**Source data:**
§ §

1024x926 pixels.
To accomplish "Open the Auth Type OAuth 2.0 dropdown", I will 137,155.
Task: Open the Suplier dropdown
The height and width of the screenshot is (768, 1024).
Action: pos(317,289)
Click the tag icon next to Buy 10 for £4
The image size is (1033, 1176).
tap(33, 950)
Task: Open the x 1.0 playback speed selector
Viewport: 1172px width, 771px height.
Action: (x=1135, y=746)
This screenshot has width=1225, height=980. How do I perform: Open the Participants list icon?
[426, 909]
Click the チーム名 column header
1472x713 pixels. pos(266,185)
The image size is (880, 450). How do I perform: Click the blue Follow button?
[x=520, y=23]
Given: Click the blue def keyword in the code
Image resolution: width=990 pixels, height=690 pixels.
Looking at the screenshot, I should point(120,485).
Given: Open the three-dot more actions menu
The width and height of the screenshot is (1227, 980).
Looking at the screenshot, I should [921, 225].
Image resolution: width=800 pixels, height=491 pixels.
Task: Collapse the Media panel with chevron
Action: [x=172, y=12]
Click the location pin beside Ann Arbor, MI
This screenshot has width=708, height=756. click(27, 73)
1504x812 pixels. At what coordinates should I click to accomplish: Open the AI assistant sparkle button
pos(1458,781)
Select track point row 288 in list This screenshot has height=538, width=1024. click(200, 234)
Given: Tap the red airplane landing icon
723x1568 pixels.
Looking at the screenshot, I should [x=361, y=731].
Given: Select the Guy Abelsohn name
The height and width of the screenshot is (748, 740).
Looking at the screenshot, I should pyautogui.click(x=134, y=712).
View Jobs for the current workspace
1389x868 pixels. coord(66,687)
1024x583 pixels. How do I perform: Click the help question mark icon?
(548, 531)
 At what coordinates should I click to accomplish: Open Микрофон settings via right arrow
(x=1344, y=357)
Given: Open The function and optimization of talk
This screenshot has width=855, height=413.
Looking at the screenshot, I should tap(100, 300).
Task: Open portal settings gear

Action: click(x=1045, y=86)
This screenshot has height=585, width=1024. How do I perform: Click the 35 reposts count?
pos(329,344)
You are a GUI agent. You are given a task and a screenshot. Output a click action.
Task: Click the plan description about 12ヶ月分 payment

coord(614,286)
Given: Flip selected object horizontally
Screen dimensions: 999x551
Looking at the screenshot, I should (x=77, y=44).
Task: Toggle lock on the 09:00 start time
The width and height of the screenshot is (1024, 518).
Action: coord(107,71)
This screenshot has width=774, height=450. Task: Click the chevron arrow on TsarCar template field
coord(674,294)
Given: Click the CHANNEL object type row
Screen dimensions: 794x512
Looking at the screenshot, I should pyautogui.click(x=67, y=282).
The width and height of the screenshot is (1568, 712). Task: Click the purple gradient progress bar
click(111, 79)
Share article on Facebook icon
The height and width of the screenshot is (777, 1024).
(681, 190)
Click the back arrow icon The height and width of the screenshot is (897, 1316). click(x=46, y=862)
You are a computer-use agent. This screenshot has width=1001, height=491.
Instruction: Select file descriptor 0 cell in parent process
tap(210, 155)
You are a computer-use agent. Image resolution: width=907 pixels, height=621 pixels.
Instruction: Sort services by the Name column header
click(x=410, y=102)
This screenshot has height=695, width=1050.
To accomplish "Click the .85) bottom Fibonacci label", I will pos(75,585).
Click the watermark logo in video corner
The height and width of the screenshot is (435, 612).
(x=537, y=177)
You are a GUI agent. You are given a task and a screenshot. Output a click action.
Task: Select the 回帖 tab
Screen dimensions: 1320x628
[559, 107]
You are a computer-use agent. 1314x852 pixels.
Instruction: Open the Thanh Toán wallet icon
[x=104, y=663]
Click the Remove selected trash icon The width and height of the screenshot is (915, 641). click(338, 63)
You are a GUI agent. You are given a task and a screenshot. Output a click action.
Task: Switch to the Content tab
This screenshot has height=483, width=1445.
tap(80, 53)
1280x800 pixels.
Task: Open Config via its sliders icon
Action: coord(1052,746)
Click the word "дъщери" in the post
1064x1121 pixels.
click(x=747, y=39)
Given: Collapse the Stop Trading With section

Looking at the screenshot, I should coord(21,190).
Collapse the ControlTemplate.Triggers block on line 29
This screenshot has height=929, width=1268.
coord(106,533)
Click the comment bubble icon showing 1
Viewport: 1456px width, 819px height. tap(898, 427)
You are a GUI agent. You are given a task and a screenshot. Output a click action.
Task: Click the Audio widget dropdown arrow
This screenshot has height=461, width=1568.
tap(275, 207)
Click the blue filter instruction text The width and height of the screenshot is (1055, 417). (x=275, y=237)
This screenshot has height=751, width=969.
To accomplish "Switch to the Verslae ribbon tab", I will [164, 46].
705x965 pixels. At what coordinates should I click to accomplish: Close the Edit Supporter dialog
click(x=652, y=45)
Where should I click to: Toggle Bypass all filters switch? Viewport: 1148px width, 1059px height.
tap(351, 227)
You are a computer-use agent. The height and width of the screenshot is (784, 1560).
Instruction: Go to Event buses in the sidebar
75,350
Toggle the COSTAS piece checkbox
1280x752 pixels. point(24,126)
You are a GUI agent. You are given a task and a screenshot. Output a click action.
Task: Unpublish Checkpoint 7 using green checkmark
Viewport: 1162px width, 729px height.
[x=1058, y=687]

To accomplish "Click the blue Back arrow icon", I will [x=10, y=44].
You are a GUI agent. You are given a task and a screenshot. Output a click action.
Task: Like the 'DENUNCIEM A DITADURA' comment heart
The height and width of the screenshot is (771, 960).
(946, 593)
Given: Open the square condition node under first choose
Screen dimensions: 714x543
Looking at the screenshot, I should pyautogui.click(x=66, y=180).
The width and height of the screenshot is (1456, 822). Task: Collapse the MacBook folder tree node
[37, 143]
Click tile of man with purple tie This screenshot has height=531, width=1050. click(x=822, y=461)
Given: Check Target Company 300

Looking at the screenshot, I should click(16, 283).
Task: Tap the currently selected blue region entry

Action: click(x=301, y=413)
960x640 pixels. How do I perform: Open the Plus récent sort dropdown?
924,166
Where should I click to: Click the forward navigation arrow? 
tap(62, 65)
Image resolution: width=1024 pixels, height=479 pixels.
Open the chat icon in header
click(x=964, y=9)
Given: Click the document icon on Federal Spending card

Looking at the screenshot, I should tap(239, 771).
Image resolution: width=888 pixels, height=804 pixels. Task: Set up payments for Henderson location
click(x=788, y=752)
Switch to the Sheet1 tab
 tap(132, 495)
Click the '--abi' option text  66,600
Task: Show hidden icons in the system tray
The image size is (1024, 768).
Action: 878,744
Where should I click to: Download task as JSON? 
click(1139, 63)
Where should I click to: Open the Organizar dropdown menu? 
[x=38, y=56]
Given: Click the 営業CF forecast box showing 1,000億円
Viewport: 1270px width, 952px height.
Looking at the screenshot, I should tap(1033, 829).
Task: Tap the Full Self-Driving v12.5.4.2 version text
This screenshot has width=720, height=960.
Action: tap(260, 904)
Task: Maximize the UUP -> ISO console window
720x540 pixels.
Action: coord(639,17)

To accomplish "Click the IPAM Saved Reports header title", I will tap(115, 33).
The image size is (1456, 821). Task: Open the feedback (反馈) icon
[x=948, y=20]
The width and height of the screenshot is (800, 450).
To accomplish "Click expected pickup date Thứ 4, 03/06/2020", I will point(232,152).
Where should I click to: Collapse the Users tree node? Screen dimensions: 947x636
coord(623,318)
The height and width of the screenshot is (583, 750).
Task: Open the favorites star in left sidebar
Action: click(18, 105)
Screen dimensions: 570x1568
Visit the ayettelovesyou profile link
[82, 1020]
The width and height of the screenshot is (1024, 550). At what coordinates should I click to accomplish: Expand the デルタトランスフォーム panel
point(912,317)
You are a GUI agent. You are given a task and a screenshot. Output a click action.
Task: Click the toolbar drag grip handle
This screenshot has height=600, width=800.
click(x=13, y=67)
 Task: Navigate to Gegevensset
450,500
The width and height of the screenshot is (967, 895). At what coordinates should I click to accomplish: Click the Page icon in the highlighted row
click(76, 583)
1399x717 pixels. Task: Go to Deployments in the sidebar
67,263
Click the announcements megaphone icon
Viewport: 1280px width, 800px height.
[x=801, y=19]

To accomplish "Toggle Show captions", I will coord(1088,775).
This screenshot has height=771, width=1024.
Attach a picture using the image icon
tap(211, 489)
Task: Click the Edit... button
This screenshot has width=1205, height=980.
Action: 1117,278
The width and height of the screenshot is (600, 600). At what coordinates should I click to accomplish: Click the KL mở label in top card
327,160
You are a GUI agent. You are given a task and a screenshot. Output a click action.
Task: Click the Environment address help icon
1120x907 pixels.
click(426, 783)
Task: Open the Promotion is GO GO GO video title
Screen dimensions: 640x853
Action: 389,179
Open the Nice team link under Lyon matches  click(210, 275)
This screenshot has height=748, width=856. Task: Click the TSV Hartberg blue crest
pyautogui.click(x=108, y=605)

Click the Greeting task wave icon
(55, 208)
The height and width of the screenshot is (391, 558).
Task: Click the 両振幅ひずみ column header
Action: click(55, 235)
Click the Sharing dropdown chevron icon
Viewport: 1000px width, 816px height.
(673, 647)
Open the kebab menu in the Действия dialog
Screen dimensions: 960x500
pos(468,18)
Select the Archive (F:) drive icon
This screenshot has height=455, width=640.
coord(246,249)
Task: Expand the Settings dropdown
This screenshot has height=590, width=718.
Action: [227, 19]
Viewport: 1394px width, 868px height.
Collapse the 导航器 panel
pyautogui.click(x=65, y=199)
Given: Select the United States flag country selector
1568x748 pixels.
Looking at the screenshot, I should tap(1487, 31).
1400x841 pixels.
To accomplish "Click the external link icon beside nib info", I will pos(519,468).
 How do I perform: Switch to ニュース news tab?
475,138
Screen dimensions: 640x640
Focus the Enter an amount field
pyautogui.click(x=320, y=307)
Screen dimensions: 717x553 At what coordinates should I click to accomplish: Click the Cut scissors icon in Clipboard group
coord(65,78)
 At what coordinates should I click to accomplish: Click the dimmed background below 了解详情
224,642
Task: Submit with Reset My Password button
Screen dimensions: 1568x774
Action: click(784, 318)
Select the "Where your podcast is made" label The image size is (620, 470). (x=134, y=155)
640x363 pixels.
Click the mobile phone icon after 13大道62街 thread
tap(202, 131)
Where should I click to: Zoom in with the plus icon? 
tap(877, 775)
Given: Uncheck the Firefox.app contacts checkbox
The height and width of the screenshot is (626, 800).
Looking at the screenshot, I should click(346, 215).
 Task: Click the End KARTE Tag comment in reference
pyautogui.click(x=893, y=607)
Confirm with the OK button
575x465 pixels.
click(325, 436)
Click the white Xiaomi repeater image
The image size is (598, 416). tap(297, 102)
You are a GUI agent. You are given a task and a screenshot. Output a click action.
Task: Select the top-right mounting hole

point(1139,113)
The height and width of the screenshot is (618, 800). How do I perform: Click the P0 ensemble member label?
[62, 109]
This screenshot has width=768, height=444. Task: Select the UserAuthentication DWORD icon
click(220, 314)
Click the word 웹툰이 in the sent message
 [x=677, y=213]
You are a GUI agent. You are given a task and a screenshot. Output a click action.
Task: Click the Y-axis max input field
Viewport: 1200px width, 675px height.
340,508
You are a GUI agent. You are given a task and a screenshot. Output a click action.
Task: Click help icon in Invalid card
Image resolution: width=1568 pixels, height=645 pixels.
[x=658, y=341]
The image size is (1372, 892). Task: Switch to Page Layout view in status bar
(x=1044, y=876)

§ §

**YOUR TASK:** Every line in the records that holds the word "under" should be copied into the answer.

**RESPONSE BOX:**
Given: Open the square condition node under first choose
Open the Nice team link under Lyon matches  click(210, 275)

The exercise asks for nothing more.